Jones v. Henderson

Citation494 F.2d 47
Decision Date15 May 1974
Docket NumberNo. 73-3274 Summary Calendar.,73-3274 Summary Calendar.
PartiesDonald JONES, Petitioner-Appellant, v. C. Murray HENDERSON, Warden, Louisiana State Penitentiary, Respondent-Appellee.
CourtUnited States Courts of Appeals. United States Court of Appeals (5th Circuit)

Donald Jones, pro se.

William J. Guste, Jr., Atty. Gen., Baton Rouge, La., John M. Mamoulides, Dist. Atty., Abbott J. Reeves, Spec. Asst. Dist. Atty., Gretna, La., for respondent-appellee.

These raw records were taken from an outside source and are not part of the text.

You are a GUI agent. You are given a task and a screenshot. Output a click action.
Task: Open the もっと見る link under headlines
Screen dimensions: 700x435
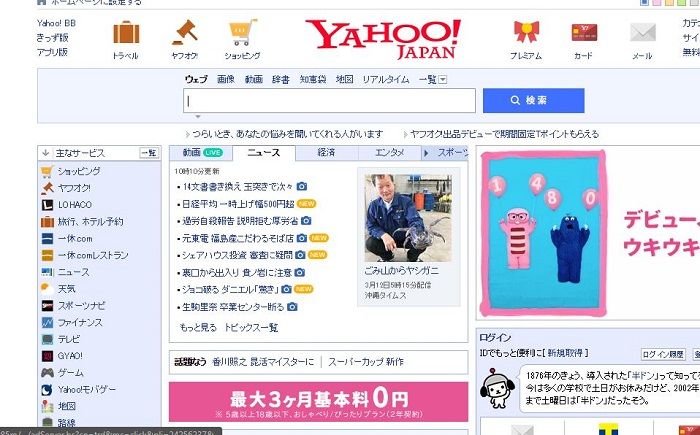coord(198,327)
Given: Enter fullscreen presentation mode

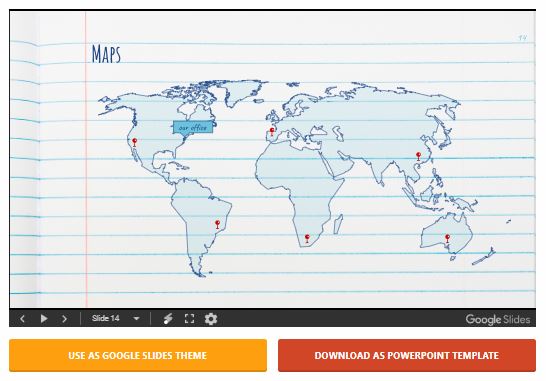Looking at the screenshot, I should [189, 319].
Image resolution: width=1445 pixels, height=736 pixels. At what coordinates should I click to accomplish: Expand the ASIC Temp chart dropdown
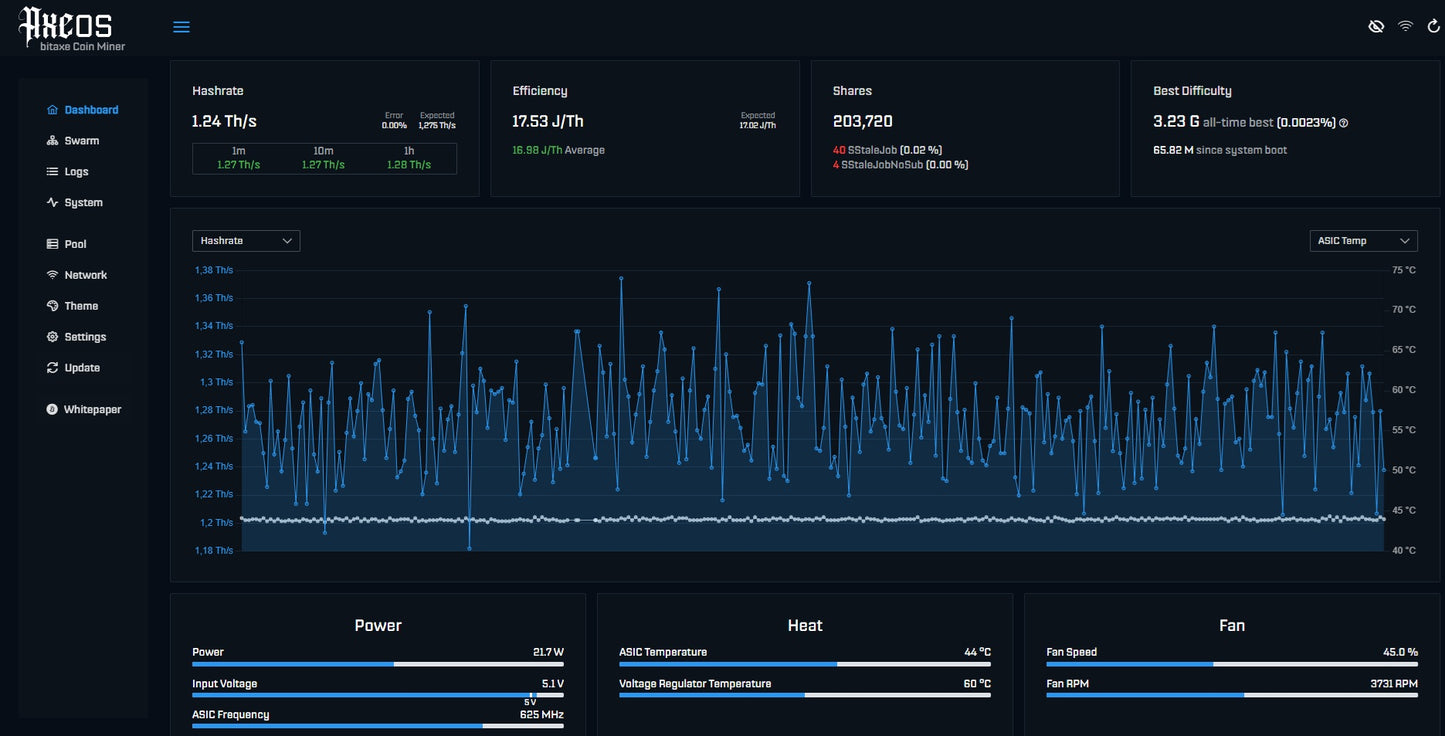[x=1363, y=241]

Before GEWIN, GODBOLD and CLARK, Circuit Judges.

PER CURIAM:

After exhausting state remedies Jones sought federal habeas corpus on the ground that the Louisiana grand and petit juries that indicted, tried, and convicted him were unconstitutionally constituted. Adopting the magistrate's recommendation in which Davis v. United States, 411 U.S. 233, 93 S.Ct. 1577, 36 L.Ed.2d 216 (1973), was cited, the District Court refused to grant the writ, because petitioner had raised the jury makeup objections after trial rather than before trial as required by Louisiana rules. We affirm on the basis of Davis, Marlin v. Florida, 489 F.2d 702 (CA5, 1974), and Rivera v. Wainwright, 488 F.2d 275 (CA5, 1974).

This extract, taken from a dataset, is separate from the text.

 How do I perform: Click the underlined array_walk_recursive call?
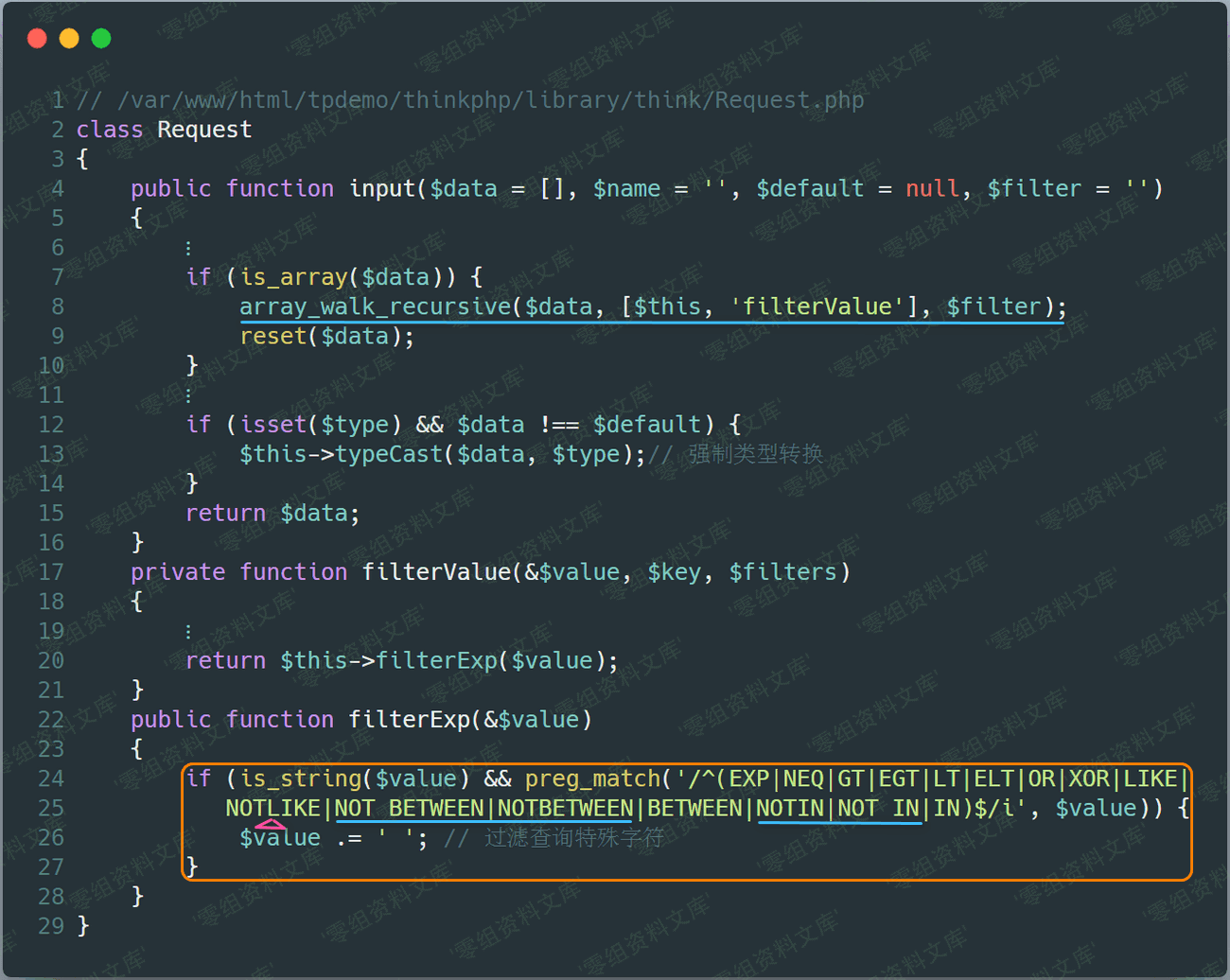(x=375, y=306)
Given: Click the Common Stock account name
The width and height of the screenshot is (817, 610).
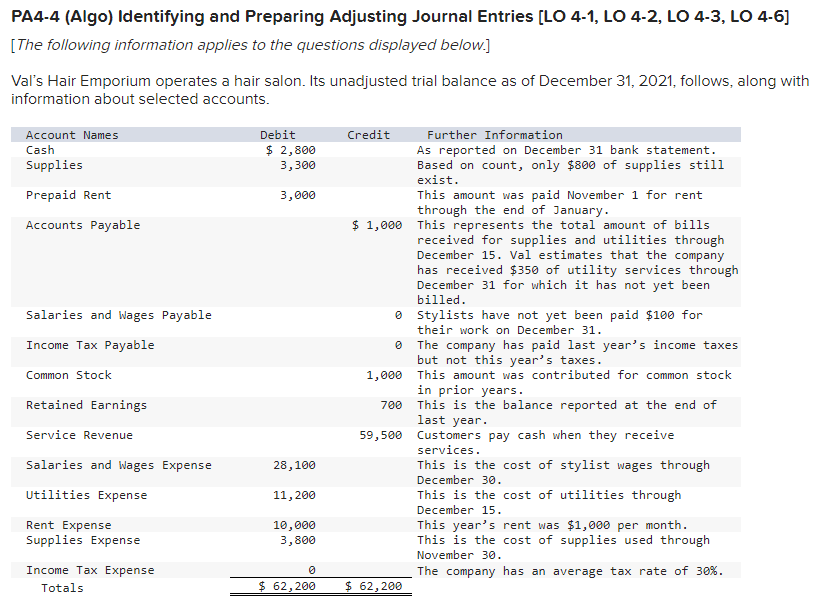Looking at the screenshot, I should (68, 374).
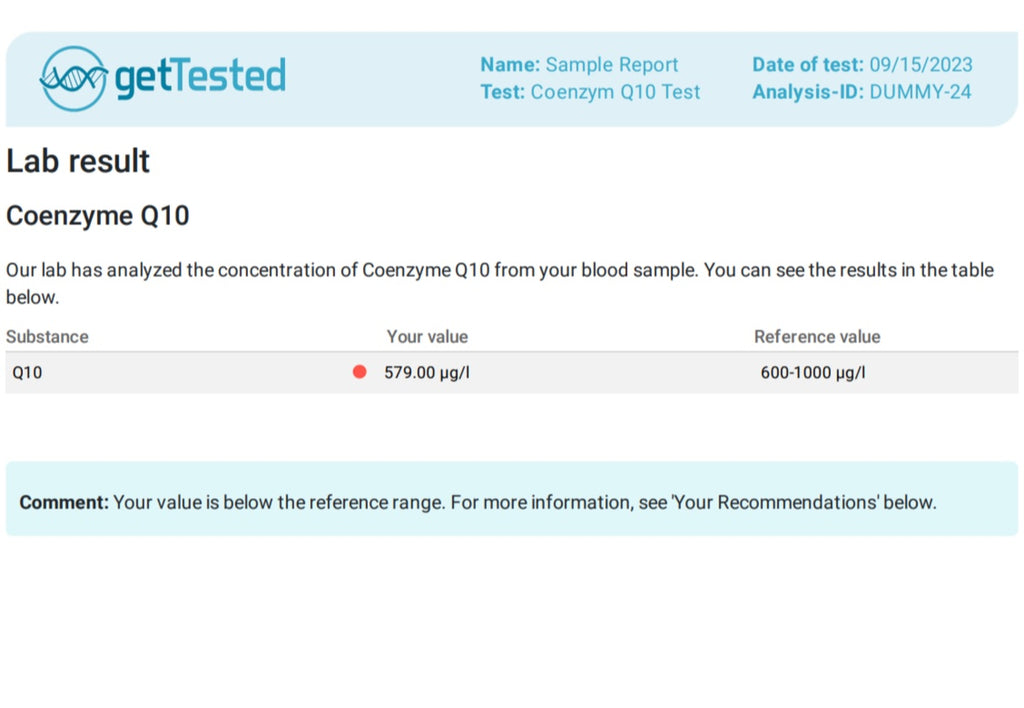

Davis held that under F.R.Crim.P. 12(b), a federal criminal defendant who fails to raise objections to grand jury makeup before the beginning of trial is thereafter properly deemed to have waived them. A majority of the Court held inapplicable the principles developed in earlier cases1 that when the government claims waiver it must bear a heavy burden of showing a deliberate bypass or understanding and knowing waiver.

Louisiana procedures and the facts of petitioner's particular situation justify applying Davis in this case. The Louisiana Code of Criminal Procedures states:

B. A motion to quash shall be filed at least three judicial days before commencement of trial . . . when based on any of the following grounds:
* * * * * *
(2) The general venire or the petit jury venire was improperly drawn, selected, or constituted . . . .
* * * * * *
D. The grounds for a motion to quash under Paragraphs B and C are waived unless a motion to quash is filed in conformity with those provisions.

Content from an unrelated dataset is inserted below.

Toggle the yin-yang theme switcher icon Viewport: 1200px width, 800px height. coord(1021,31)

La.C.Cr.P. Art. 535(B)(2), (D). The critical moment under these provisions for grand and petit jury objections comes just three days earlier than the critical moment for grand jury objections identified by the federal rule considered in Davis. Moreover, as in Davis, Marlin, and Rivera, the petitioner was represented by counsel (whose competency is not challenged) before his particular critical moment arrived.2

We have considered petitioner's other claims and conclude they are without merit.

Affirmed.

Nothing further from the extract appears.